Pierwsza książka przesłuchana na Storytel (dostałam cudowny pakiet na imieniny i w końcu nie muszę zostawać z własnymi myślami, gdy sterczę nad stosem prasowania!). Wybór nie padł zupełnie w ciemno, bo widziałam sporo pozytywnych recenzji na Instagramie.
Tytuł: Goście weselni
Tytuł oryginału: The Wedding People
Autor: Alison Espach
Tłumacz: Katarzyna Makaruk
Rok: 2025
Wydawnictwo: Poznańskie
format: audiobook
Phoebe przyjeżdża do stylowego hotelu ubrana w szmaragdową sukienkę i złote szpilki. Ma zamiar patrzeć na morze, zjeść cudowny posiłek, nie kontaktować się z nikim w domu i cóż... popełnić samobójstwo.

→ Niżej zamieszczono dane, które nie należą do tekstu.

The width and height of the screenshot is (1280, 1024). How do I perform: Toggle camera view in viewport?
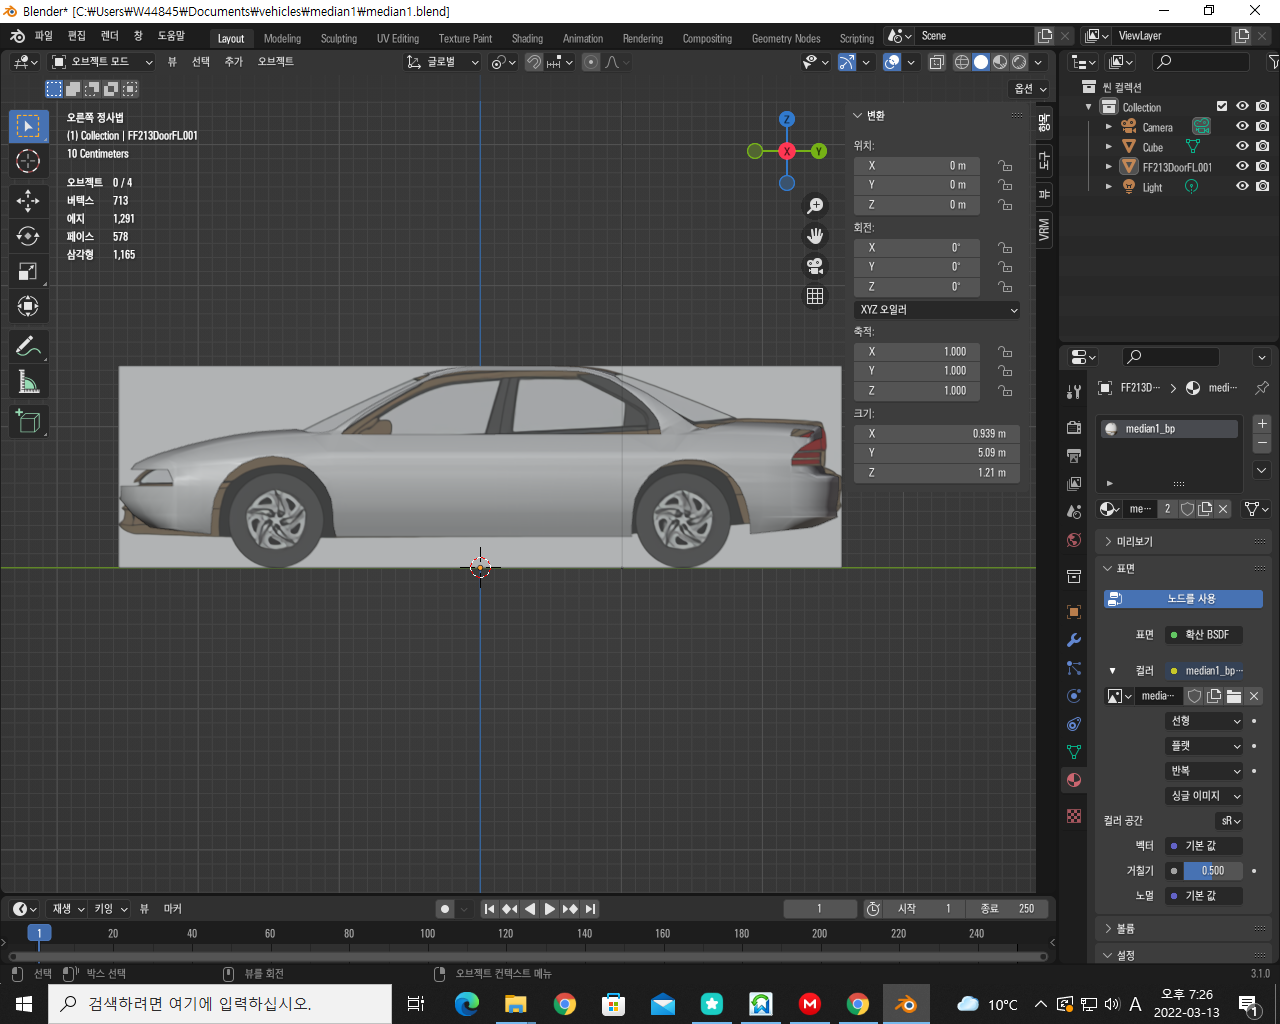coord(815,266)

Nie ma męża, nie ma dzieci, nie ma kota, a zawodu wykładowczyni literatury wiktoriańskiej w sumie też nie ma na pełen etat. Zatem ma jeden prostu plan. Rozkoszować się tym jednym ostatnim wieczorem i zakończyć go po swojemu.
Okazuje się jednak, że jej wymarzony hotel jest na cały tydzień zajęty przez gości weselnych, a panna młoda ma dość obsesyjną potrzebę sprawowania kontroli. Nad wszystkim. Nawet nad przypadkowym gościem, którym jest Phoebe, a która może zapewnić kiepską aurę dla najważniejszego dnia w życiu młodej dziewczyny.
Od zabawnych, do głębokich dialogów, od refleksji nad samotnością i zbawienną mocą poznawania nowych ludzi i nowych perspektyw przechodzimy z zabawnej (choć trochę makabrycznej narracji) przez gorycz rozstania, zdrady i straty, po pełną pozytywnego morału opowieść o ludziach, którzy chcą być kochani, chcą mieć sens w życiu i chcą być wysłuchani.
Tak jak historia kryminalna, w której wszyscy podejrzani są brani po kolei pod lupę, tak tutaj większość gości weselnych (i główna bohaterka) też są rozkładani na czynniki pierwsze. Ich historie się przeplatają i rozchodzą, a różne perspektywy pozwalają dostrzec czytelnikowi to, co w nich najbardziej wartościowe.
Chociaż na początku miałam wrażenie, że trochę za blisko mi do głównej bohaterki i nie napawało mnie to optymizmem, muszę przyznać, że książka doskonale spełniła swoją rolę. Nie będziecie nią rozczarowani!
Dam się namówić na przeczytanie tej książki.